**Dataset content**

• • •

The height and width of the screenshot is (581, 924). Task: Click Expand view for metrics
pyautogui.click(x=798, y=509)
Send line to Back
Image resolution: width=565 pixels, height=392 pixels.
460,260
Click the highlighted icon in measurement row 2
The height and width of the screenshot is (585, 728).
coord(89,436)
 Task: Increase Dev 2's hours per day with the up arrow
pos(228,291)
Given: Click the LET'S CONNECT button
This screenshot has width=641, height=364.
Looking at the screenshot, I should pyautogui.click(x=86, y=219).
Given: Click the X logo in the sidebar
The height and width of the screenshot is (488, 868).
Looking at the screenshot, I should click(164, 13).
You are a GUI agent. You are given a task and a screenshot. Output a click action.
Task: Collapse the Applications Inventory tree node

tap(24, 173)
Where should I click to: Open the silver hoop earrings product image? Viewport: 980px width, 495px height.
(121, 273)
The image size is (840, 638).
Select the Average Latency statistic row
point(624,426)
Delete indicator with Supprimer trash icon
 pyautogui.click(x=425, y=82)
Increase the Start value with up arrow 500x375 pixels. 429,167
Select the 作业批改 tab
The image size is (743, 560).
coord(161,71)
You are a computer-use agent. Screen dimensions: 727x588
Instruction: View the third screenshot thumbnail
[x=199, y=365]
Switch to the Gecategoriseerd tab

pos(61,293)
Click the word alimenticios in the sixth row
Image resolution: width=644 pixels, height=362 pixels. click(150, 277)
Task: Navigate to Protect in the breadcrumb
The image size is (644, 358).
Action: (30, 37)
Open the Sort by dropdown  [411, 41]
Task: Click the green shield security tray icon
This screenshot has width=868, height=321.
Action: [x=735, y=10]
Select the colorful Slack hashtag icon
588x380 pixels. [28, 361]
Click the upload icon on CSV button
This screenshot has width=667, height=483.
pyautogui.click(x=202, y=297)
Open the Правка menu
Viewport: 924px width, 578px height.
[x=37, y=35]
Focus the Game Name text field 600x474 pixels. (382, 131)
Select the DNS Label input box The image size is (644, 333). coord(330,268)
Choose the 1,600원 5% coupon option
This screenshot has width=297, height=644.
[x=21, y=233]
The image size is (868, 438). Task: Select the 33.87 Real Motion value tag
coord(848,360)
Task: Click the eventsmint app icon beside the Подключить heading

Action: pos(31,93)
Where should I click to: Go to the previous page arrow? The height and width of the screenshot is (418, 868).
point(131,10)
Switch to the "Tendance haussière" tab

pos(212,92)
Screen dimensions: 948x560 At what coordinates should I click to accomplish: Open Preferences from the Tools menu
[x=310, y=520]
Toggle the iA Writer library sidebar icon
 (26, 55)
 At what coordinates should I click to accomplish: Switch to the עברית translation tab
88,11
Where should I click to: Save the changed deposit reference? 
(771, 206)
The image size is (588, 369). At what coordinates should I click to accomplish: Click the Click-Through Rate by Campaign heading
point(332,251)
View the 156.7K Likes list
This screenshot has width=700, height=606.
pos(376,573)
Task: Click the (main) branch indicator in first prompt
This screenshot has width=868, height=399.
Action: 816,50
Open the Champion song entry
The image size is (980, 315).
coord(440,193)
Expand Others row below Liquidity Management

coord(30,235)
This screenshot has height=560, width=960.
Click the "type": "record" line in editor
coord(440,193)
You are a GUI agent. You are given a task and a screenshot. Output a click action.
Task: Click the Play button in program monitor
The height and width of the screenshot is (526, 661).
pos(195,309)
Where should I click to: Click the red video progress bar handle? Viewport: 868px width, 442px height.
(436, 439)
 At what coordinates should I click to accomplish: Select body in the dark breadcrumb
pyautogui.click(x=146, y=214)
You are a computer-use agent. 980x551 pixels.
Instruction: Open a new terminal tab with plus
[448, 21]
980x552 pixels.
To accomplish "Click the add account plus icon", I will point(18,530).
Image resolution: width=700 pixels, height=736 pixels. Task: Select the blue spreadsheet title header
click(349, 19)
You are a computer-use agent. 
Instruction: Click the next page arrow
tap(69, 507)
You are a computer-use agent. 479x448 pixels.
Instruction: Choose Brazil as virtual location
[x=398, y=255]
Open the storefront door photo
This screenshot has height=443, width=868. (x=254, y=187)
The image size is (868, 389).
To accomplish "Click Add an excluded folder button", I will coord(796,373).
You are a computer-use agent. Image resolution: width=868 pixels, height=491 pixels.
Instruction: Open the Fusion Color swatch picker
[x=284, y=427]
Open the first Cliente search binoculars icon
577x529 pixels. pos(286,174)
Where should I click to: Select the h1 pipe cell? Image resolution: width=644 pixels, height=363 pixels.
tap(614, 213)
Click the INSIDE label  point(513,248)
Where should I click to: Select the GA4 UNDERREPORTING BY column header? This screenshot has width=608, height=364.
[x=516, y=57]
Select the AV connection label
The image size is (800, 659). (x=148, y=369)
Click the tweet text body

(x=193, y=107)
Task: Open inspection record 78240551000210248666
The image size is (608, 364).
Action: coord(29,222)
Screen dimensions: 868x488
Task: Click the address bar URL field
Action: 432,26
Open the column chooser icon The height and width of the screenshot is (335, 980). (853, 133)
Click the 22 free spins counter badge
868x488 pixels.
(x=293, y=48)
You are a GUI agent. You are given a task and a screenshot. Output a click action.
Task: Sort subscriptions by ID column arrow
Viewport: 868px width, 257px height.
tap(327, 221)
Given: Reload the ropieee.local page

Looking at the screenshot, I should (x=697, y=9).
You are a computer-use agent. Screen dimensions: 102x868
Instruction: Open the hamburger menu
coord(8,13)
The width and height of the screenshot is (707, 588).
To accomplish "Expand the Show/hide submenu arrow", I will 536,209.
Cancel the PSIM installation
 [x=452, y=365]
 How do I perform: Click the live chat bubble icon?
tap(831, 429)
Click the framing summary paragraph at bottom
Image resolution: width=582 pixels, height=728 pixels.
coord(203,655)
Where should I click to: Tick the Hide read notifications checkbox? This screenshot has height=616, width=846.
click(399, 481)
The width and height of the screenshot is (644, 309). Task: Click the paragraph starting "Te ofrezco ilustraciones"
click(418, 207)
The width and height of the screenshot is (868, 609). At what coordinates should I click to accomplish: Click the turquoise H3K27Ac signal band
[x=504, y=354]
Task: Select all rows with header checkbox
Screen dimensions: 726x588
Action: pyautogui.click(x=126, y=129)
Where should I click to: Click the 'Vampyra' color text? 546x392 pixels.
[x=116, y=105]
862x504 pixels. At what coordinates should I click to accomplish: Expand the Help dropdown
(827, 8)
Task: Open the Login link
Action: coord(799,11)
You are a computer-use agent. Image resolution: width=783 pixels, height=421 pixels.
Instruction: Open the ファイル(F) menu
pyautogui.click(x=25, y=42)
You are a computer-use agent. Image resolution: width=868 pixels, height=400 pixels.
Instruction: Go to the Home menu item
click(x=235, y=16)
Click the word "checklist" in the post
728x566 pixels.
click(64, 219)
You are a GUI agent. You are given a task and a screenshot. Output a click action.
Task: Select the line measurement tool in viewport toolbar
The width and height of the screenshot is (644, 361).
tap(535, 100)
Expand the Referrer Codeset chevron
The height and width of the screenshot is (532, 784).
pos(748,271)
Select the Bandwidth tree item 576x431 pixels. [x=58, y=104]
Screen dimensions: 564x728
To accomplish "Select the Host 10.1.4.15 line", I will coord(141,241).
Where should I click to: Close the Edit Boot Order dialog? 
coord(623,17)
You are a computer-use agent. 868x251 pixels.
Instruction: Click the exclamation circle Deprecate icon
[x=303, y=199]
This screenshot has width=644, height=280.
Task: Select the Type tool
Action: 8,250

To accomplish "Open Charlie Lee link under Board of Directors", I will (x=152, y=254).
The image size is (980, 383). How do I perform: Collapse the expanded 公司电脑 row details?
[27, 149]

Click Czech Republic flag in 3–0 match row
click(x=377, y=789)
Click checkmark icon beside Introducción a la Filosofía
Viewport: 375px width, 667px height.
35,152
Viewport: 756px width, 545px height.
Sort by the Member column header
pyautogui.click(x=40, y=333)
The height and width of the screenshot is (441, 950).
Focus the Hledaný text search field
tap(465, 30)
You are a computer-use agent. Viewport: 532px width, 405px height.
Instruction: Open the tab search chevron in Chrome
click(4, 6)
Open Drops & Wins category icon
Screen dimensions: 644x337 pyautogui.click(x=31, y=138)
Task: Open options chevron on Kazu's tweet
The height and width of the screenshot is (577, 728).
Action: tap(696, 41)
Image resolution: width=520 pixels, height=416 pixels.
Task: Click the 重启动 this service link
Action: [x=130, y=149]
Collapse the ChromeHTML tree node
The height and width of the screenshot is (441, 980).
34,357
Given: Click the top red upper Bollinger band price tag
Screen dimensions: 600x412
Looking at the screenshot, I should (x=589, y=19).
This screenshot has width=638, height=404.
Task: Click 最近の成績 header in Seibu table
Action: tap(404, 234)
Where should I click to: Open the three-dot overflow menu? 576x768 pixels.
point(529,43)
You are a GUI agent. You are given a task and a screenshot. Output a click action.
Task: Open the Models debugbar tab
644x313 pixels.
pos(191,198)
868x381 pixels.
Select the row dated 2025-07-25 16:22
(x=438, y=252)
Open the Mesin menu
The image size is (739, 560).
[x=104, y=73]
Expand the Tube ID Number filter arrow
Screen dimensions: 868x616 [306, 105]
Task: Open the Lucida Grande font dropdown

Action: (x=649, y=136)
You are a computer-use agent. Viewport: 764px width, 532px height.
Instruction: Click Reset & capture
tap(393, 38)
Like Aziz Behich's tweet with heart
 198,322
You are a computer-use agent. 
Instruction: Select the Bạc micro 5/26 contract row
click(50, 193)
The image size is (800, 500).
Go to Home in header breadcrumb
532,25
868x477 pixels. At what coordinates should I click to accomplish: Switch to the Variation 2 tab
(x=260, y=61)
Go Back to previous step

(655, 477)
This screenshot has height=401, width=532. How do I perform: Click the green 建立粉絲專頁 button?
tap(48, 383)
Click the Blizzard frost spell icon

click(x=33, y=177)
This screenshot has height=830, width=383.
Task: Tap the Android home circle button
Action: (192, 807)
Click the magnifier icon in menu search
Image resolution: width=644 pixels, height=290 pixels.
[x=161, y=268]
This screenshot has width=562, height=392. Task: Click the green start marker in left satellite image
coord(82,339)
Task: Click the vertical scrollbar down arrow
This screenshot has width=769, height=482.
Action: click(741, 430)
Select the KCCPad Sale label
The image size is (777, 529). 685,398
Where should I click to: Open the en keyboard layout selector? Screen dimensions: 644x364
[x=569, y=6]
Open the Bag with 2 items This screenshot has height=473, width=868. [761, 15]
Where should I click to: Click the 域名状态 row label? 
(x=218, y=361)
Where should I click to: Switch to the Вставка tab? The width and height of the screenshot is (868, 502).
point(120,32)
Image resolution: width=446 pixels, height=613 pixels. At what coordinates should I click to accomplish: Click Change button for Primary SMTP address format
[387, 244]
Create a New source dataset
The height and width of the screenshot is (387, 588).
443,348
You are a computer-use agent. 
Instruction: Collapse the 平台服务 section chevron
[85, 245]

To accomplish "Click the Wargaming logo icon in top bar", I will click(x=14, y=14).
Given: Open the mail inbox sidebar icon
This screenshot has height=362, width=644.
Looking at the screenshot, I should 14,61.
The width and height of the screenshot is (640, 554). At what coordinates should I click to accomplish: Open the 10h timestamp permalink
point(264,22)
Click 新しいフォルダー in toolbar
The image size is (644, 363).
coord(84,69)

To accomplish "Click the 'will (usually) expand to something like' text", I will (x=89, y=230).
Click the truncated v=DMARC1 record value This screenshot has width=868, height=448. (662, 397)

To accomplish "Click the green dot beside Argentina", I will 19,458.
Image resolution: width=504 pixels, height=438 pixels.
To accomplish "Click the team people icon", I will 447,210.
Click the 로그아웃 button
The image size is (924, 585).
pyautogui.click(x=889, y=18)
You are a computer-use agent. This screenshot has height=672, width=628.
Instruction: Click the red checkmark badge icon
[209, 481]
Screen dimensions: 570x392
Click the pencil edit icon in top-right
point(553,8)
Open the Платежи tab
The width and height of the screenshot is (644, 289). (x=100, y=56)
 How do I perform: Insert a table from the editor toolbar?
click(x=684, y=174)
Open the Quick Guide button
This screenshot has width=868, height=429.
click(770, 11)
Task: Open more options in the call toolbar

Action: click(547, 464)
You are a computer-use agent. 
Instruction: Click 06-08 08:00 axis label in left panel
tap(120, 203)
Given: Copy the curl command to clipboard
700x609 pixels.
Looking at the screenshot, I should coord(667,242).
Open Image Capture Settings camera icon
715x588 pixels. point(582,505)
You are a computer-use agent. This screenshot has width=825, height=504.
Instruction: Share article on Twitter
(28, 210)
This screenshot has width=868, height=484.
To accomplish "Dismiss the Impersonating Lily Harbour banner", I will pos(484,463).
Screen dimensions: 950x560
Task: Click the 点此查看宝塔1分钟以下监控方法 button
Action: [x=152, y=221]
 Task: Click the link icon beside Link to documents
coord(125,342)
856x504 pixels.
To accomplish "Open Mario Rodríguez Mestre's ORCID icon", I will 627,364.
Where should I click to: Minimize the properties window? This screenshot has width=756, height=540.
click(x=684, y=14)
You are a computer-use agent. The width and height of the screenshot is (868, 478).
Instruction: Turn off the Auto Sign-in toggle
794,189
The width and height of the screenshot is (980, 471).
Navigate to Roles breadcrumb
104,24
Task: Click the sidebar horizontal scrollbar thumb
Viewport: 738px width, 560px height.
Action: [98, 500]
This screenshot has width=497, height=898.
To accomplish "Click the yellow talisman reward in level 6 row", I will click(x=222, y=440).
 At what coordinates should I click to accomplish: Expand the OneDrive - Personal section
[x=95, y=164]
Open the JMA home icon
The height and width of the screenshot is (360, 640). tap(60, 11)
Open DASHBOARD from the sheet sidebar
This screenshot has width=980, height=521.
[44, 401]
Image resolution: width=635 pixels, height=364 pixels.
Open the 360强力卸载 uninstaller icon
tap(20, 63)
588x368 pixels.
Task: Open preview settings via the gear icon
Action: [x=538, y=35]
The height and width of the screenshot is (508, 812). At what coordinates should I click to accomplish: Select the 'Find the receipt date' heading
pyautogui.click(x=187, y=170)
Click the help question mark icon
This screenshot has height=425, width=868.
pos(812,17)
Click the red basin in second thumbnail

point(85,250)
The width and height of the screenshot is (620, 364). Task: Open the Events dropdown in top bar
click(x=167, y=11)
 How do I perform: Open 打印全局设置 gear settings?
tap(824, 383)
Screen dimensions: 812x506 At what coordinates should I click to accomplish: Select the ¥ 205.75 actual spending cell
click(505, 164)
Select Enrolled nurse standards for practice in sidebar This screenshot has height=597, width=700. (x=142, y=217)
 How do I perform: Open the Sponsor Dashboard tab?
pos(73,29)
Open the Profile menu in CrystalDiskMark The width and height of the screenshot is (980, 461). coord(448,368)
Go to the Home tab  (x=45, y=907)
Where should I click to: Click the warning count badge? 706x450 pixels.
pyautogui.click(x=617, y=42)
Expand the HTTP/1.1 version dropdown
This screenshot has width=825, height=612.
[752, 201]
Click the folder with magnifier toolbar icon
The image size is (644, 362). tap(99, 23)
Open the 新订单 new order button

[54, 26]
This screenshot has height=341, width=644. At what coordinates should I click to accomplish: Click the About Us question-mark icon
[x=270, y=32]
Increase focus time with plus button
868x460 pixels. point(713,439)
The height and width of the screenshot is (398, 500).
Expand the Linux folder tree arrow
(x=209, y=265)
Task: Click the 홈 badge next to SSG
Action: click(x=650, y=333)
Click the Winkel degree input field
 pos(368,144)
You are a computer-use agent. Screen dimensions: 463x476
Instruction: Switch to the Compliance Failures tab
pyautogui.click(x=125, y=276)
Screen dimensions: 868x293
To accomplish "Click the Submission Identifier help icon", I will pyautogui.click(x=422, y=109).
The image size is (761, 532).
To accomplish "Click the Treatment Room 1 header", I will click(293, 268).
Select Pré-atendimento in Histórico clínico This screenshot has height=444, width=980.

• • •

**Problem to work on**
Print exactly the lines from the beginning of the entries through the line with "The image size is (840, 638).". Output nothing more.

**Result of this task**
The height and width of the screenshot is (581, 924). Task: Click Expand view for metrics
pyautogui.click(x=798, y=509)
Send line to Back
Image resolution: width=565 pixels, height=392 pixels.
460,260
Click the highlighted icon in measurement row 2
The height and width of the screenshot is (585, 728).
coord(89,436)
 Task: Increase Dev 2's hours per day with the up arrow
pos(228,291)
Given: Click the LET'S CONNECT button
This screenshot has width=641, height=364.
Looking at the screenshot, I should pyautogui.click(x=86, y=219).
Given: Click the X logo in the sidebar
The height and width of the screenshot is (488, 868).
Looking at the screenshot, I should click(164, 13).
You are a GUI agent. You are given a task and a screenshot. Output a click action.
Task: Collapse the Applications Inventory tree node

tap(24, 173)
Where should I click to: Open the silver hoop earrings product image? Viewport: 980px width, 495px height.
(121, 273)
The image size is (840, 638).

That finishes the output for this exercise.